### [Work instruction]
Find the lines below that contain the string "agent". Copy each one.

### [Stored data entries]
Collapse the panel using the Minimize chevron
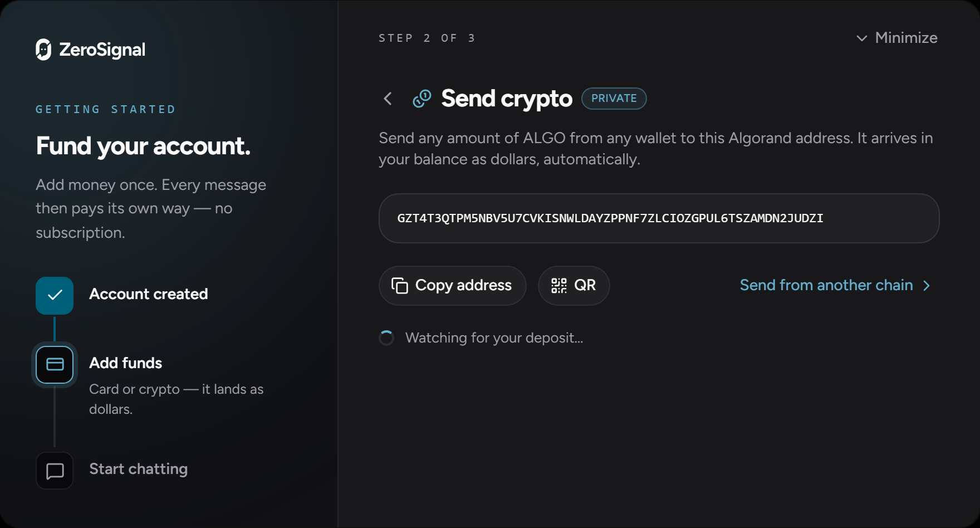The width and height of the screenshot is (980, 528). point(862,38)
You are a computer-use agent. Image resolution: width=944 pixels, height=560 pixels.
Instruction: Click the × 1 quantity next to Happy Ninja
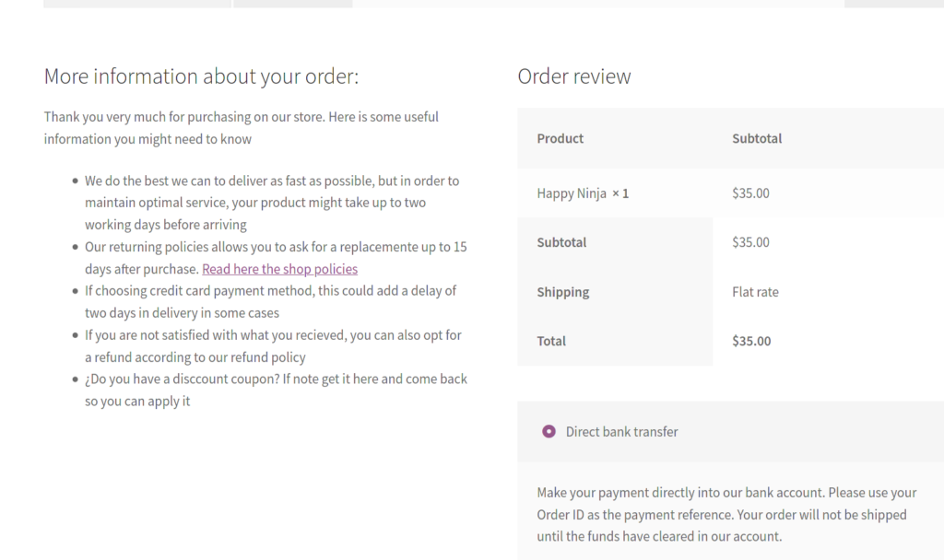coord(620,193)
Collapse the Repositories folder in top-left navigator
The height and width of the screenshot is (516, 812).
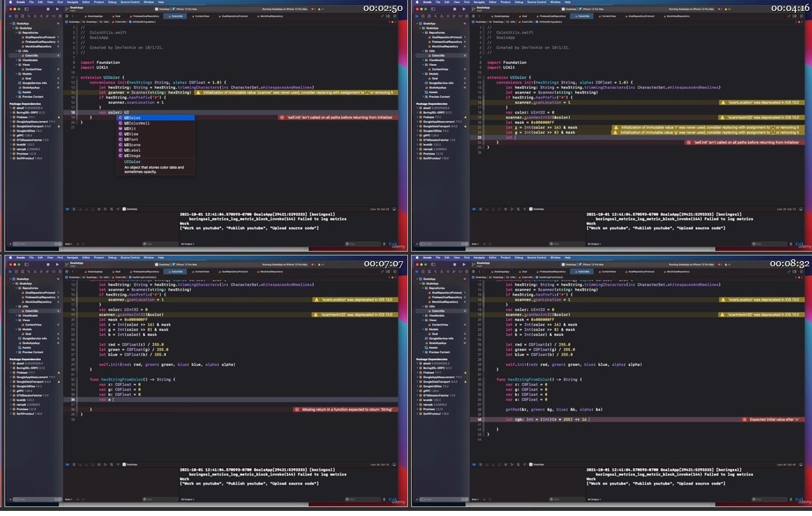pos(17,33)
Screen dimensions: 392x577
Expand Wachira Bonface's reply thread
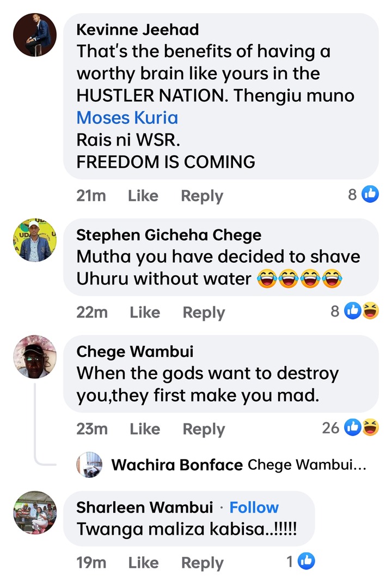[238, 465]
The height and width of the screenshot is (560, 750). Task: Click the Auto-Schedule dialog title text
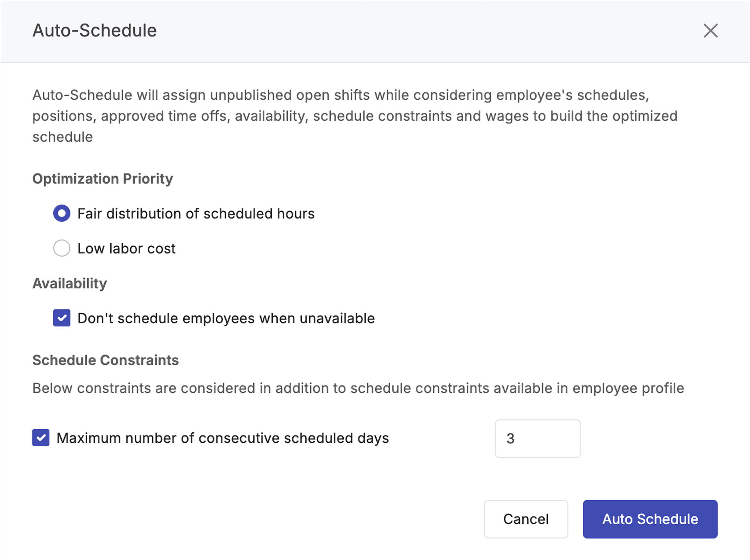pos(95,31)
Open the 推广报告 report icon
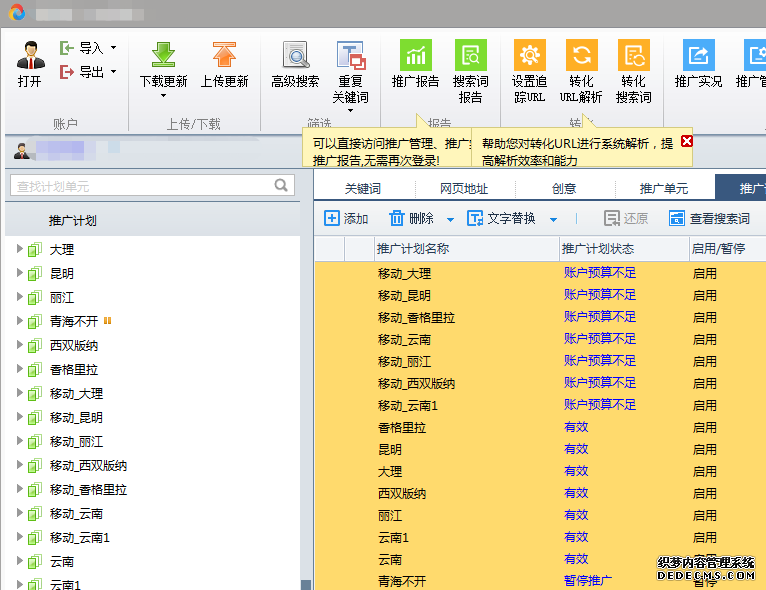766x590 pixels. (x=415, y=56)
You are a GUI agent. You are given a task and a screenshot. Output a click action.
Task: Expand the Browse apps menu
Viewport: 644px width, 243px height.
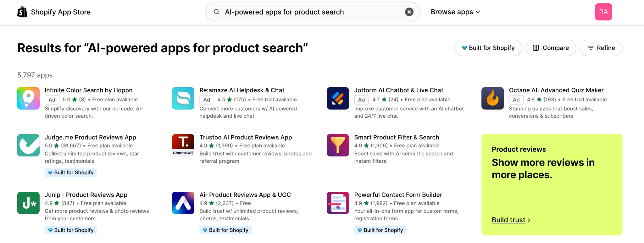455,12
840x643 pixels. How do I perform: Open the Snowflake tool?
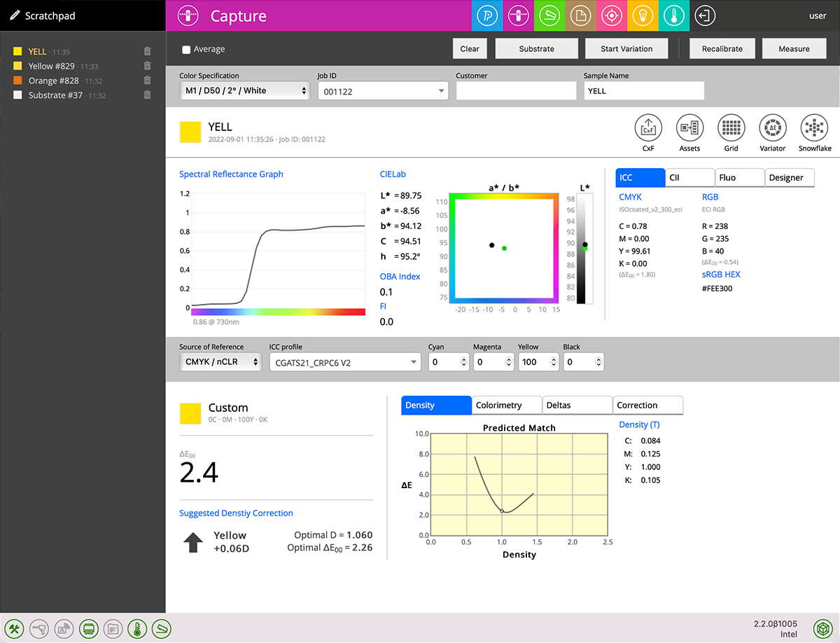814,128
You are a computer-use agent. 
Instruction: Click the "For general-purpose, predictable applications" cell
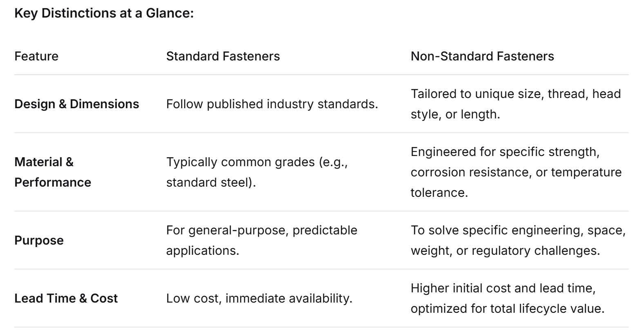click(x=262, y=240)
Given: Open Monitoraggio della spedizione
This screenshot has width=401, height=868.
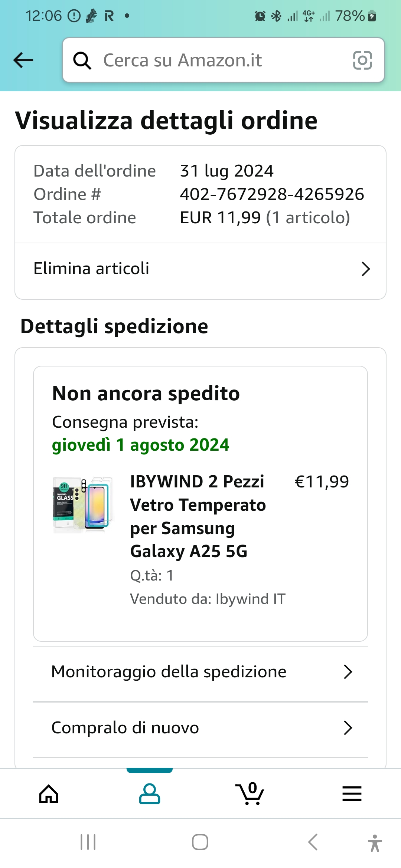Looking at the screenshot, I should click(169, 672).
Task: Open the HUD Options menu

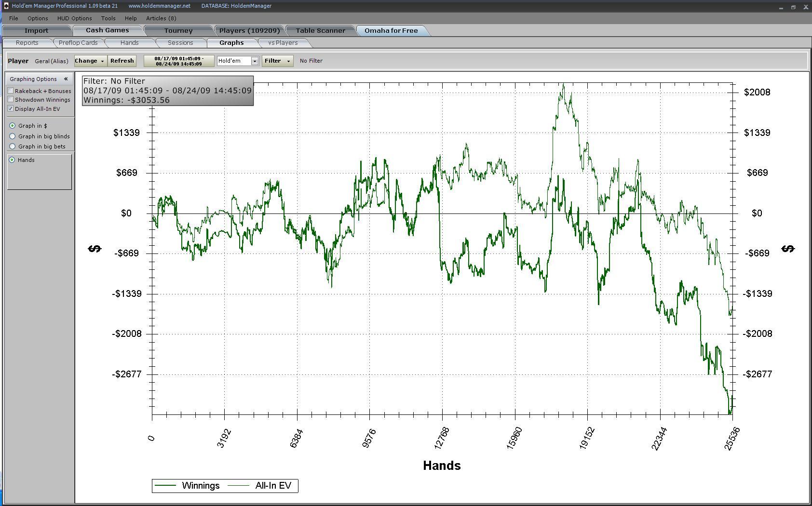Action: point(74,18)
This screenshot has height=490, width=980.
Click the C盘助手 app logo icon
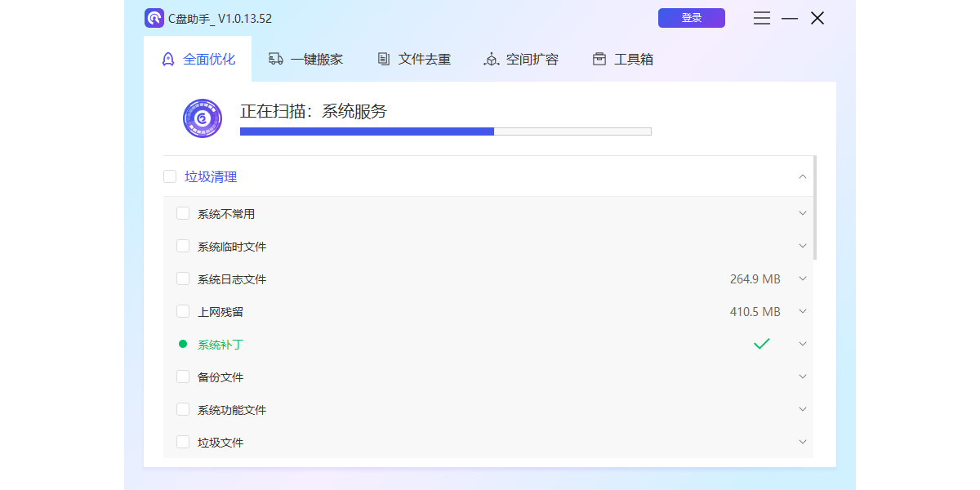coord(154,17)
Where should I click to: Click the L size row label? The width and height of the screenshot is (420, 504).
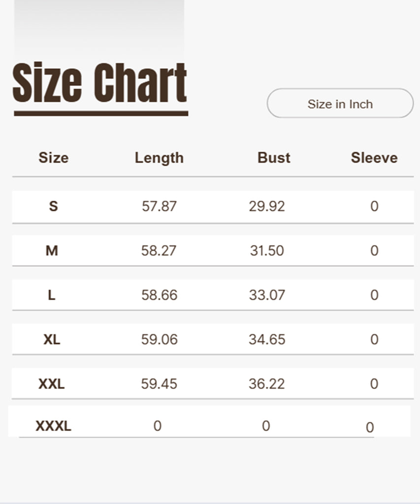pyautogui.click(x=51, y=295)
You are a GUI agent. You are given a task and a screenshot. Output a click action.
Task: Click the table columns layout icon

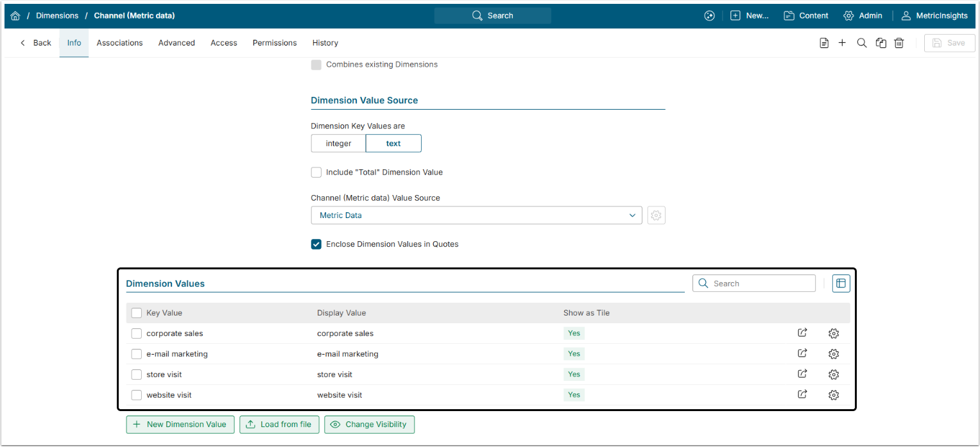[x=841, y=283]
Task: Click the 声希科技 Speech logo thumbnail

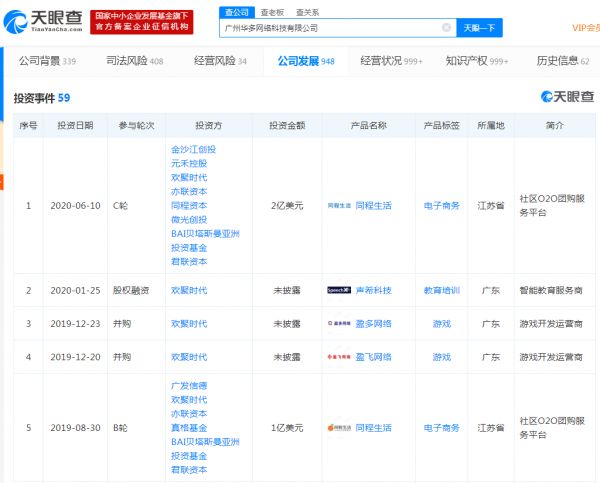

### [Completed task]
You are a computer-use agent. Image resolution: width=944 pixels, height=560 pixels.
You are a GUI agent. You are given a task and a screenshot. Output a click action.
You are a computer-use agent. 
You are a GUI agent. You are given a task and a screenshot. Output a click action.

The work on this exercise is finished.